Saturday, January 16, 2021

January 1971

 

Fifty years ago today, I broke my leg in a giant slalom ski race. Called a boot-top transverse fracture of the lower tib-fib, the break is not a good one. (Are any?) Such injuries happened frequently before modern bindings. Why? Back in the day, ski racers cranked up their bindings as tight as possible and wore long-thong straps to keep their skis attached to their boots. The leather straps were about 3- to 4-feet in length and in my case during this "fall," the straps worked exceedingly well. 

Three-quarters of the way down the course, I traversed the slope and cut back hard across the fall line. I was wearing 207cm K2 Comp skis that I now realize were too long for a light-weight like me. The two bones in my lower right leg broke across the top of my leather boots--thing is, I had not fallen. You're probably wondering how my bones broke without a fall? The straps kept my boots in place and the torque in the turn... well, something had to give and that something were my leg-bones. 

Immediately, my lower leg went numb. I leaned into the slope, dropped onto my hip and shoulder, and skidded to a stop. It sounds like I did this intentionally, but to be honest, I just did what came natural.  The fall was not a wild crash. People along the race course thought I'd just lost my edge, slipped, and fell. Fortunately, the ski patrol knew better. 

I don't remember pain until later on in the hospital when the spinal anesthesia wore off and the pain seared through my leg up through my body. 

That "spinal," as it was called, is also known as an epidural or spinal block. A local anesthetic is injected near the spinal cord and nerve roots. It blocks pain from the entire lower region. It was then that the fun took place. The doctor asked me to reach up and hold onto the top of the operating table while he (and maybe a nurse) yanked on my foot to bring the two bones back into alignment. Don't worry, I didn't feel a thing. But I have for the past 50 years.  

The doctor got 80% retraction and that would look something like this: 


After six months in different casts, the leg built up calcium deposits around the jagged edges.
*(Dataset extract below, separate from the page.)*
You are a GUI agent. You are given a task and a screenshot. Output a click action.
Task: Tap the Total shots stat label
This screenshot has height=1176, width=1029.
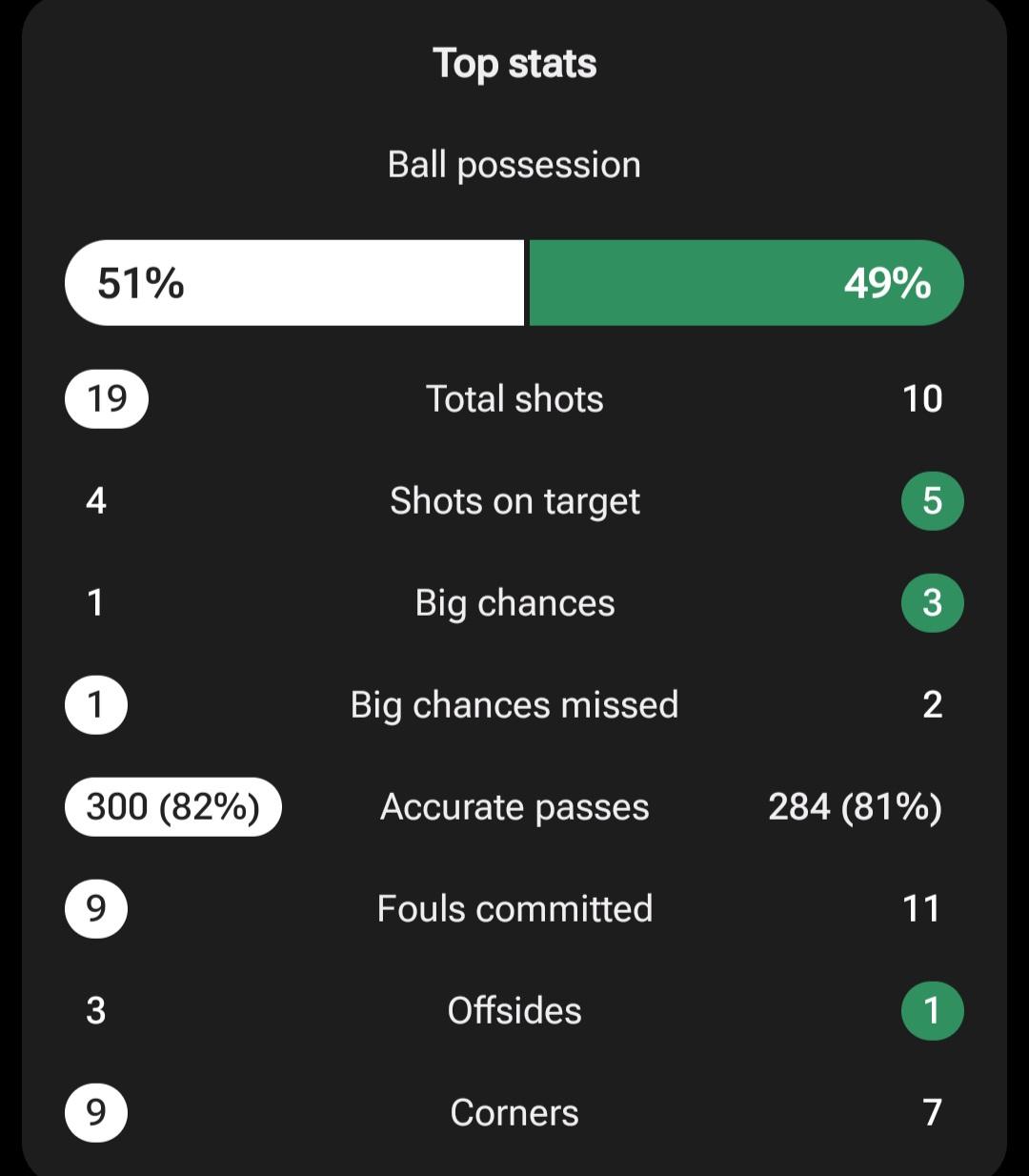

Here's what the healed leg looked like in the 1980s in an X-Ray taken by my personal physician at the time time, my brother Fred. No, I didn't have health insurance. Thank goodness for the good care at the Countryside Animal Hospital!  
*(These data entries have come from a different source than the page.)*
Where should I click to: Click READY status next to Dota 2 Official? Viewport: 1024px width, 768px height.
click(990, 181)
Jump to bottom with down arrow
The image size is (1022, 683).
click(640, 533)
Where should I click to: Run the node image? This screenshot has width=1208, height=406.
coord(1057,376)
Guess which one was broken? 

I don't remember the figures exactly, but my lower right leg has an 8+- degree bend in it. I have worn orthopedic inserts in my shoes for over 20 years to keep my legs balanced. When I finally purchased alpine ski boots again as a ski coach for Rumford HS, I had them fitted for the bulging bones of my lower leg. On my skis, the Ski Rack technician named Charley, added plastic lifts known as a cant. Those plastic wedges kept my skis flat on the snow. Eventually, I did the same for my cross-country skis, and they were especially helpful for the skating technique. Nowadays, my knee gets tweaked if I walk without the orthotics, and I'm always careful with my shoes or boots to make sure they fit properly. My every-day shoes (hiking shoes) usually last 6 months. 
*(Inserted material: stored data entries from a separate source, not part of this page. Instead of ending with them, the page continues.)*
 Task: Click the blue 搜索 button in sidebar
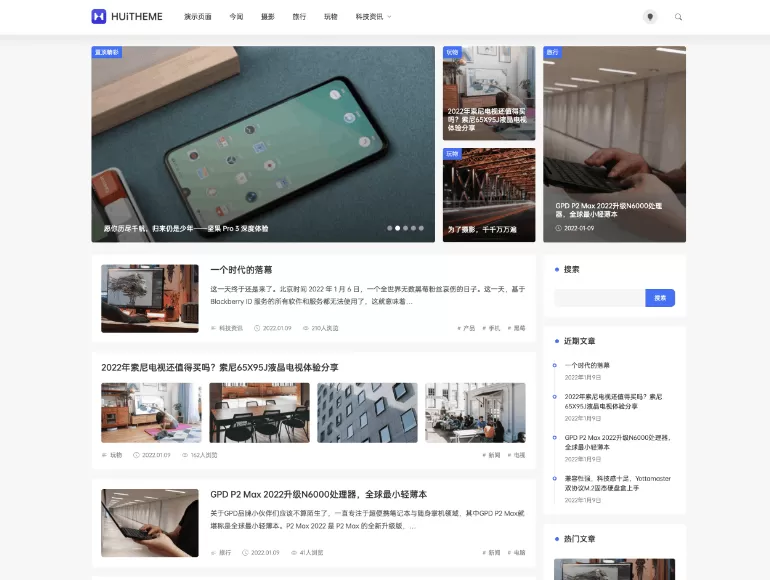pos(660,298)
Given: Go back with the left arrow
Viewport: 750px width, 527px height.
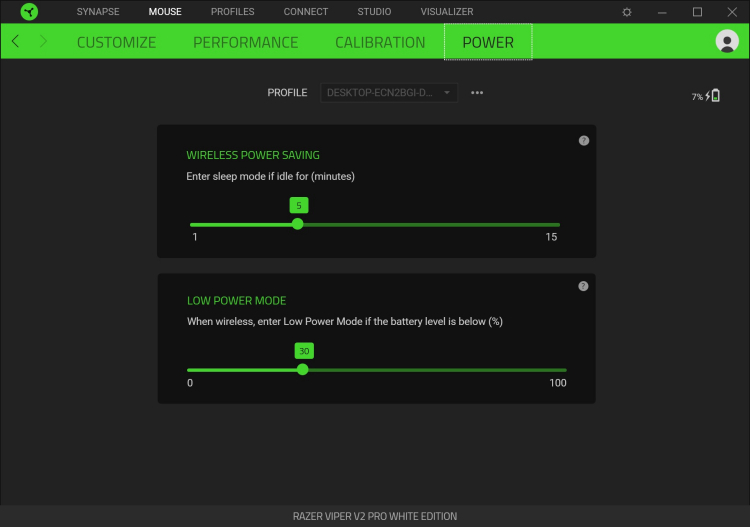Looking at the screenshot, I should [15, 41].
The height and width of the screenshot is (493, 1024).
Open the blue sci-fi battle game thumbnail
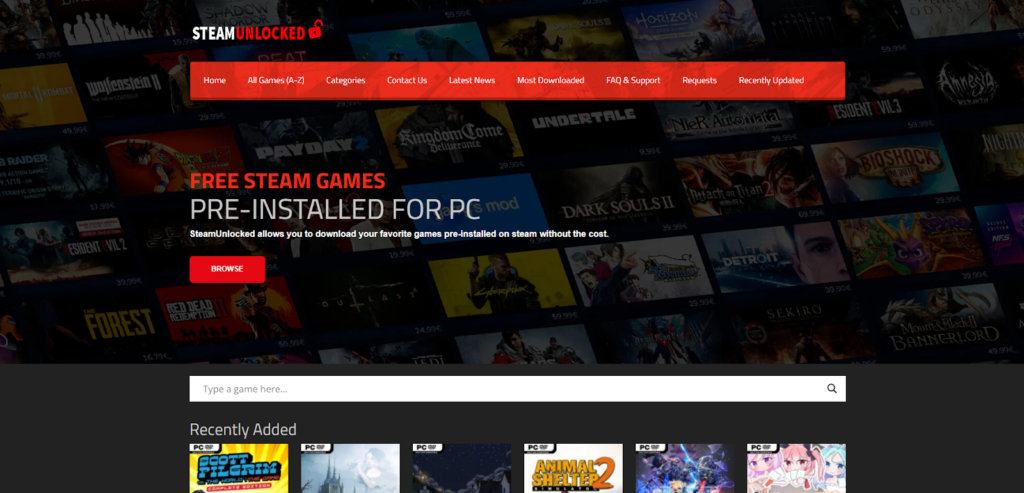pos(685,468)
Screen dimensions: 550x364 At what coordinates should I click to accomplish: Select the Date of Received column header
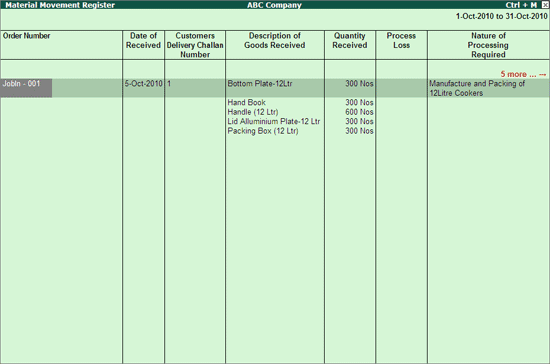143,40
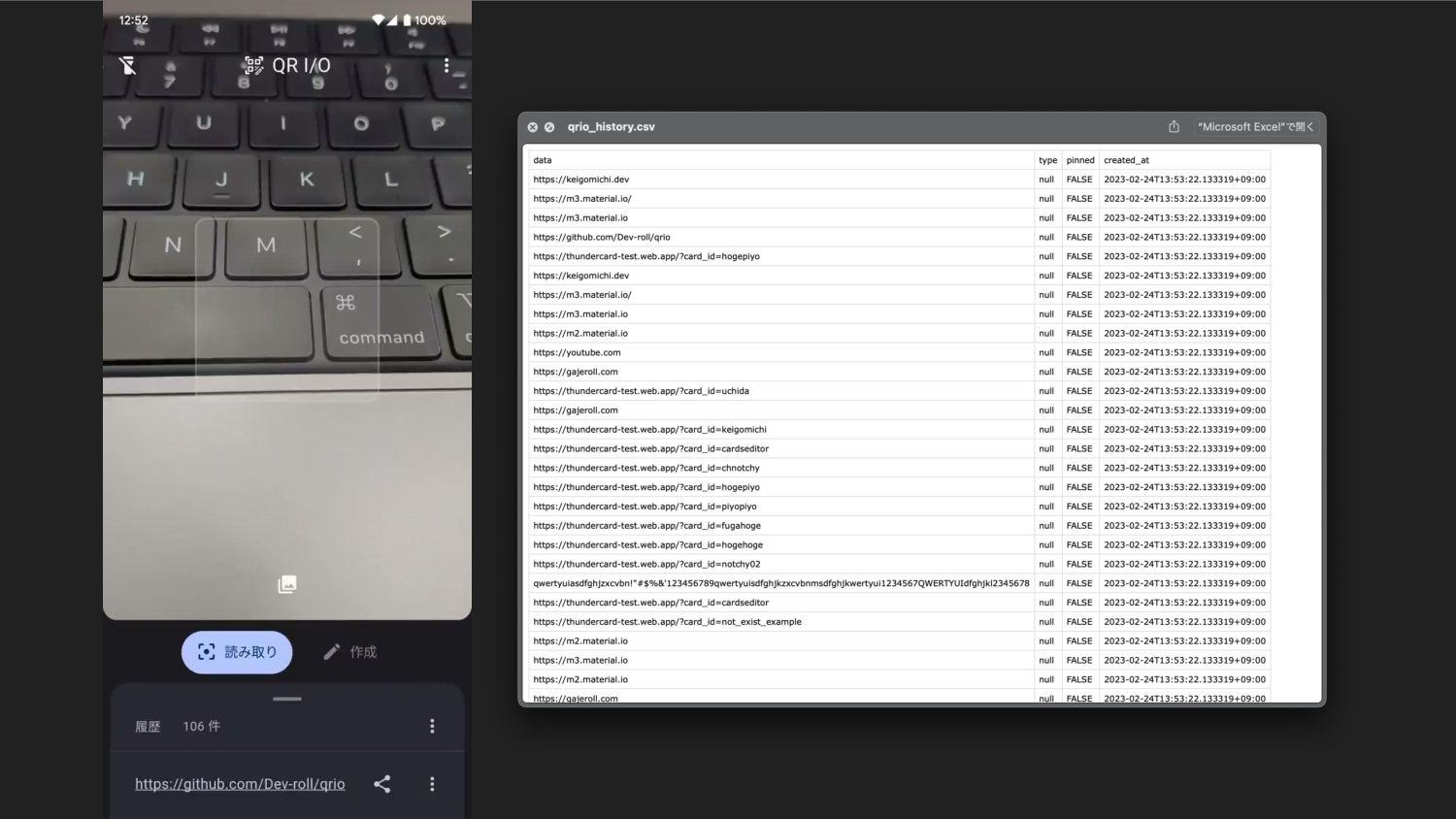
Task: Open options for the github history entry
Action: coord(432,784)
Having a minor physical issue like a crooked leg, which could have been a major problem if I didn't keep hiking and exercising, has kept me in-tuned with my body for the past 50 years. I used to have a road biking partner who was also an orthopedic surgeon. In the 1980s, he'd be drafting off me on some long ride out to Andover or thereabouts, and would periodically remark, "Some day you're going to have a problem with that knee."  So far, I have not. Time to gear up and go for a hike.